In its tax appeal, the plaintiff renewed the claims it raised before the board. The plaintiff introduced testimony from an appraiser, P. Barton DeLacy, to challenge the defendant's $13,300,100 fair market valuation of the real property at 29 Flagg Hill Road, which included the turbines. DeLacy prepared a 2015 appraisal report using the cost7 and income8 approaches and treating the wind turbines and associated equipment as personal property. He ultimately determined that the fair market value of the plaintiff's properties as a whole, both real and personal property at 17 and 29 Flagg Hill Road, was $9,850,500.9

The trial court subsequently issued a memorandum of decision, first concluding that the defendant properly classified the wind turbines as real property for purposes of taxation under § 12-64 (a) because they were "structures" or "buildings" within the contemplation of that statute. Although the trial court did not provide an additional analysis regarding the turbines’ associated equipment, it further concluded that the associated equipment was also real property.
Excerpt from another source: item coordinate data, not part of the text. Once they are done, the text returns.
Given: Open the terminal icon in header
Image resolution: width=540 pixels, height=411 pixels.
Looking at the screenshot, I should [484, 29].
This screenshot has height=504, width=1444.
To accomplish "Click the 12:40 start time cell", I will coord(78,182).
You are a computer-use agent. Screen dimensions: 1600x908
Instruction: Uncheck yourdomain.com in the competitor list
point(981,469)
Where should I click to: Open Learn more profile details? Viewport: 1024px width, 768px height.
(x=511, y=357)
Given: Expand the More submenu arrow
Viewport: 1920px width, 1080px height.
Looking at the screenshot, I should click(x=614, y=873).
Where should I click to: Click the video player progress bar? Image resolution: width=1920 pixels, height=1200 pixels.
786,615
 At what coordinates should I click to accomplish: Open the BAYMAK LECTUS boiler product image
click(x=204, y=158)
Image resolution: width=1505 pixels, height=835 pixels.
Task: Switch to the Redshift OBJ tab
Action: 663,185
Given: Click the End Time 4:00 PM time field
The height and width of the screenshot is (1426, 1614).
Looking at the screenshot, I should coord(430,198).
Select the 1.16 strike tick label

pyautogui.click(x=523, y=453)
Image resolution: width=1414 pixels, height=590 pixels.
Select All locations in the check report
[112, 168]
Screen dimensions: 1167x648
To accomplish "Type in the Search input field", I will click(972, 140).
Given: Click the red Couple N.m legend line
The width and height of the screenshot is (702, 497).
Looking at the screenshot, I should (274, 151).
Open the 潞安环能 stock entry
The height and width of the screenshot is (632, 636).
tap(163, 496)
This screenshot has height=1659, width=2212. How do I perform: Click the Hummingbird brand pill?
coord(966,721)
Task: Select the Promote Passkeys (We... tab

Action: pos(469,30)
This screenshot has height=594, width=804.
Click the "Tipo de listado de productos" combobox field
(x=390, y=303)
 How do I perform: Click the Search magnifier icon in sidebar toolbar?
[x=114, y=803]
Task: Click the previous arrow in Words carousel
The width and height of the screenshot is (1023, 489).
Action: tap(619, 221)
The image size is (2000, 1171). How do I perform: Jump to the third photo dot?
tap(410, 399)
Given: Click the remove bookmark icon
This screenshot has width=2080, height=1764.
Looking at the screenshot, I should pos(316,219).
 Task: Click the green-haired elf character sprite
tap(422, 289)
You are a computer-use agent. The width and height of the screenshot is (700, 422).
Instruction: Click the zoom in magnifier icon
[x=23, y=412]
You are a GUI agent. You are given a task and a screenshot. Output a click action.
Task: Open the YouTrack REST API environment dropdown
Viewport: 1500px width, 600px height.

Given these conclusions, the trial court further determined that the plaintiff failed to establish (1) its allegation of overvaluation and overassessment because the appraisal submitted by DeLacy treated the wind turbines and associated equipment as personal property, (2) that there was a double assessment and double taxation of the plaintiff's declared personal property, and (3) that the assessment of property was manifestly excessive, as Sloane properly used the methods of valuation outlined in General Statutes § 12-62 (b) (2).10 The trial court did, however, conclude that the plaintiff established that the defendant's imposition of a 25 percent late filing penalty was improper. Accordingly, the trial court rendered judgment in favor of the plaintiff on the illegality of the penalty and in favor of the defendant in all other respects. This appeal followed.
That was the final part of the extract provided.